(Stored dataset items)
"""
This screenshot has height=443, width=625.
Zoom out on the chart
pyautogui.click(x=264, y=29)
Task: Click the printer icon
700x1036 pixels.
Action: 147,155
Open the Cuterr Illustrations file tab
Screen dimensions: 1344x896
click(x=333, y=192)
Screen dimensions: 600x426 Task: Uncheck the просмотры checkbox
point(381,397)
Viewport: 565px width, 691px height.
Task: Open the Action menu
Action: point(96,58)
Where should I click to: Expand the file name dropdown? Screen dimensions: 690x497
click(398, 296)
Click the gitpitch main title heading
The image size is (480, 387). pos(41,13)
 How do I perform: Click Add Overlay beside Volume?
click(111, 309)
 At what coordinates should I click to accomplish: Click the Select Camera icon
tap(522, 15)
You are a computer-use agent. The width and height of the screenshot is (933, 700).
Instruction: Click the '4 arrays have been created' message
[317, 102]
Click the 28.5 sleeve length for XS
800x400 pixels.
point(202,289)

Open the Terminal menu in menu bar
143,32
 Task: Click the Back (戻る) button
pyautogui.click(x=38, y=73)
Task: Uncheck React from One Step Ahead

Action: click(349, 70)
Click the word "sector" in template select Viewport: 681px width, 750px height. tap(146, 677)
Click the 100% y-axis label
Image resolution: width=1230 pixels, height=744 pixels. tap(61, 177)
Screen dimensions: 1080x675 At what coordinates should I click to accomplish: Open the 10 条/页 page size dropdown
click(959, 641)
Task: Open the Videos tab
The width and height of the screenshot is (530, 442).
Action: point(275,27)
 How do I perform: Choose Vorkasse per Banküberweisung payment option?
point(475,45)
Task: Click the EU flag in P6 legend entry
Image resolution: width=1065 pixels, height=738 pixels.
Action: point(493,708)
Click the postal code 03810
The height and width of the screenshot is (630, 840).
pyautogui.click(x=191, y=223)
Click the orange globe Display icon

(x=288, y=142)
"""
| Work instructions |
Print exactly the lines from the one with "How do I perform: Choose" through the end of the data, inclusive.

| Task result |
 How do I perform: Choose Vorkasse per Banküberweisung payment option?
point(475,45)
Task: Click the EU flag in P6 legend entry
Image resolution: width=1065 pixels, height=738 pixels.
Action: point(493,708)
Click the postal code 03810
The height and width of the screenshot is (630, 840).
pyautogui.click(x=191, y=223)
Click the orange globe Display icon

(x=288, y=142)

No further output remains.